Perkembangan teknologi hasil dari kemajuan ilmu pengetahuan kini memudahkan kegiatan manusia, terutama dalam bidang informasi. Teknologi yang terus berkembang menyebabkan perubahan kebiasaan kerja manusia. Dengan kemajuan teknologi digital, orang kini dapat bekerja secara online menggunakan perangkat di tempat yang nyaman tanpa harus keluar rumah. Tren bekerja dari mana saja ini dikenal sebagai Work from Anywhere (WFA). Sejak pandemi Covid-19, WFA tetap populer karena memberi kebebasan bagi pekerja untuk bekerja di lokasi mana saja tanpa terikat tempat. Perusahaan pun lebih fokus pada hasil kerja ketimbang lokasi karyawan, dan cara ini juga dianggap lebih efisien dari segi biaya.

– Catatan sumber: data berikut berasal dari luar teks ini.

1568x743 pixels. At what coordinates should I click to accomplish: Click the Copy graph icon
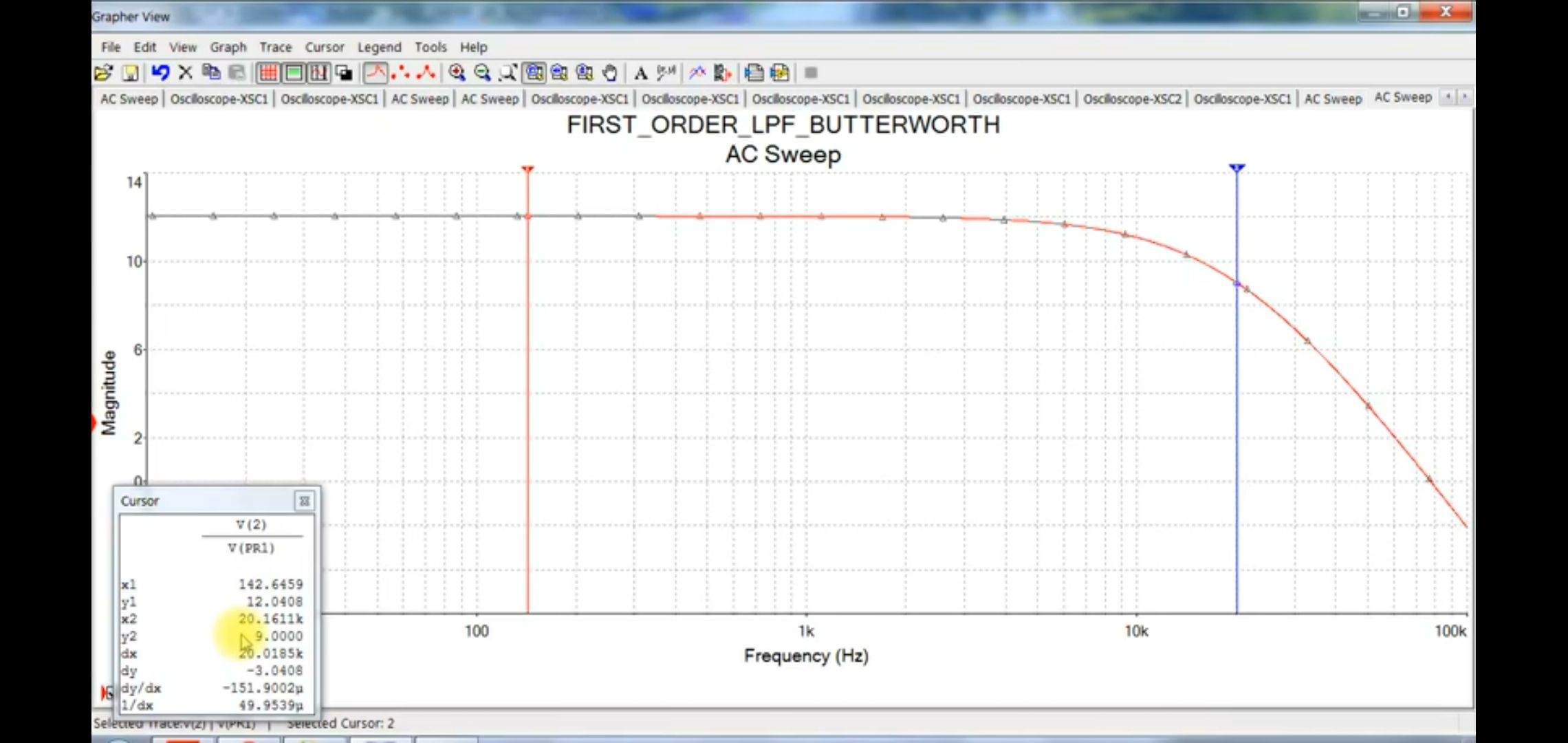(211, 73)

Fenomena WFA membuka peluang bagi digital nomad. Menurut Rachael A. Woldoff dan Robert C. Litchfield (2021) dalam buku mereka “Digital Nomads: In Search of Freedom, Community, and Meaningful Work in the New Economy,” digital nomad adalah pekerja yang mencari gaya hidup bebas, menggunakan teknologi untuk bekerja dari mana saja, dan sering berpindah tempat.

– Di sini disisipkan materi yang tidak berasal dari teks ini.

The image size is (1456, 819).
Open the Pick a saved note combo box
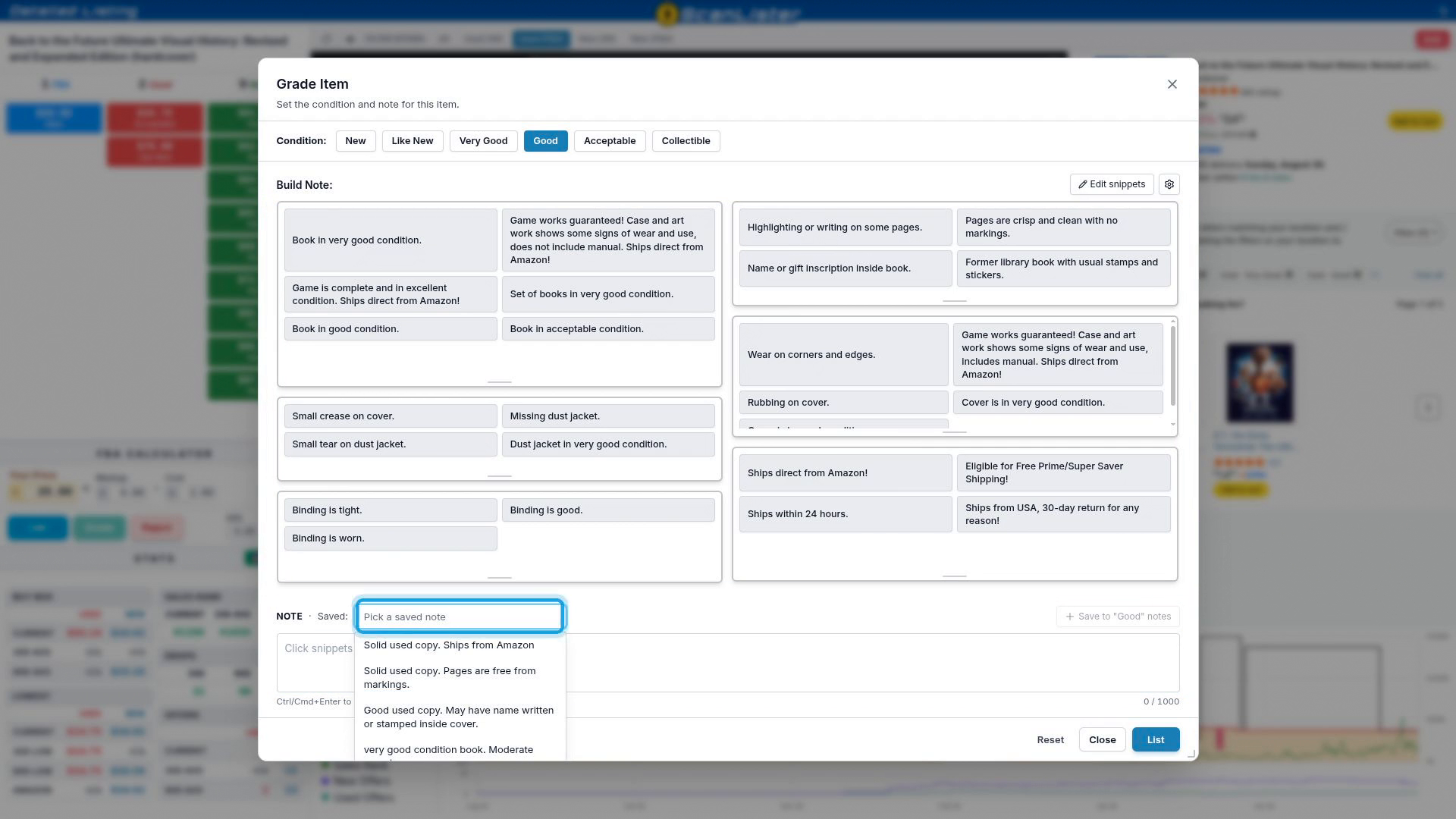click(460, 617)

Pandemi Covid-19 semakin memperluas kesempatan bagi digital nomad karena pekerjaan yang dulunya harus dilakukan di kantor kini bisa dilakukan secara jarak jauh, bahkan dari luar negeri. Ini memungkinkan digital nomad mendapatkan penghasilan saat bepergian menggunakan teknologi informasi nirkabel.
Seiring tren WFA, digital nomad dapat bekerja di mana saja menggunakan teknologi informasi nirkabel. Perkembangan teknologi informasi yang pesat menciptakan banyak pasar tenaga kerja yang menawarkan proyek dan posisi bagi yang memenuhi syarat. Pemberi kerja membayar individu yang berhasil menyelesaikan proyek tersebut (Cook, D., 2022).
Contoh kasus pada 2021 adalah Kristen Gray, seorang turis asing yang awalnya hanya berlibur di Bali, Indonesia. Dia merasa nyaman dengan suasana Bali yang berbeda dengan Amerika yang penuh kompetisi. Biaya hidup di Indonesia yang relatif murah membuatnya ingin tinggal lebih lama dan mencari penghasilan di sana.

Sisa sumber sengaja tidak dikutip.